No less vivid is the Norse myth of Balder the Beautiful. Balder, the god of light, was so beloved that when he dreamed of death, his mother Freya was able to persuade almost every single object on earth not to hurt him. She failed to ask only the mistletoe, a plant so young and feeble that it seemed entirely harmless. The omission would, needless to say, have consequences. As news spread around Asgard that Balder was invulnerable, his fellow gods began playfully to pelt him with battleaxes, clubs, and spears. Only two stood on the sidelines: Loki, god of mischief, and Hodur, the blind, dim twin of brilliant Balder. Loki, unremitting prankster that he was, had made it his business to learn mistletoe’s secret, and he asked Hodur why he was not joining in the fun. Hodur explained sadly that he had no missiles, and wouldn’t know where to throw them even if he did. Loki offered to assist. He happened in fact to have a bow and a mistletoe dart. And thus it was that while Balder was joyfully bouncing off hardware from every other direction, Loki guided Hodur’s aim and a whirring arrow skewered like a stiletto through Balder’s beautiful forehead. The god teetered and toppled, and had barely hit the ground before a fellow deity called Wali had sworn neither to comb his hair nor wash his hands until he had sent the guilty party to the underworld. But it was not Loki whom he had in mind. His first concern was with the killer himself – and it was hapless Hodur who was hunted down and despatched to the shadowlands of Hel.

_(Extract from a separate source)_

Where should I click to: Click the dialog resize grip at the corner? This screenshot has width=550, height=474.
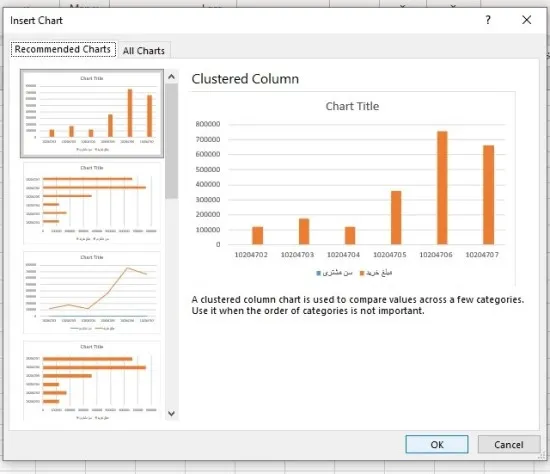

Christianity made steady headway through the new peoples, but the potency of such traditions was such that it was converted almost as much as the pagans were. The idea that the morality of a deed depended on the doer’s state of mind, though seen throughout the Bible and common among the Athenians and Romans, steadily gave way to a sense that acts were good or evil, regardless of intention. Christianized rulers often enacted laws based on the Bible but, keenly aware of the fragility of their authority, generally did very little to enforce them.

Laws were not, however, abandoned. Although rulers could not make their subjects be good, they began to establish some control over their feuds and squabbles by fixing guidelines for compensation, and asserting that complainants could resort to violence only as a last resort. The tariffs varied depending on the seriousness of the offence. The laws of the Salian Franks, written down towards the end of the fifth century AD, required three shillings from those who defamed someone by calling them a fox or a hare. Abducting a virgin in Kent a century later entitled her owner to fifty shillings. Among the Frisians of the late eighth century, the value of a life ranged from cost price, for a slave, to eighty shillings for a nobleman.

Such codes hardly made for the rule of law, but each reflected the development that Aeschylus had once idealized in the Oresteia: the attempt to formulate collective justice as an honourable substitute for private revenge. The same process seems to occur whenever a community becomes sufficiently self-aware to recognize that it has disputes to resolve. Cultures around the world have used countless different methods to contain the violence. Among the Inuit of Greenland, disputants once abused each other in song and proved the superiority of their claims through feats of great athleticism. The Tiv of Nigeria chanted insults at their opponents, and tied them to trees. Massa clans in Cameroon–Chad used to thrash out their differences by fighting huge battles with very small twigs. And the proto-litigants of medieval Europe relied on a very particular technique of their own – the oath.

The oath has probably been guaranteeing truth for as long as humanity has been able to envisage a power more vengeful than itself, and the promise to the divinity concerned has always been a terrible one. Accuser and accused in an Athenian murder trial would swear on their children’s heads while standing atop the entrails of a boar, a ram, and a bull. One method of renewing the Covenant among the ancient Hebrews involved walking between the two halves of a bisected calf. Medieval Christendom used tokens of mortality no less fearsome, typically the body parts of saints, and oaths formed the basis for its earliest trials – ceremonies known as compurgation, at which defendants proved their innocence by gathering together people willing to swear to their cause.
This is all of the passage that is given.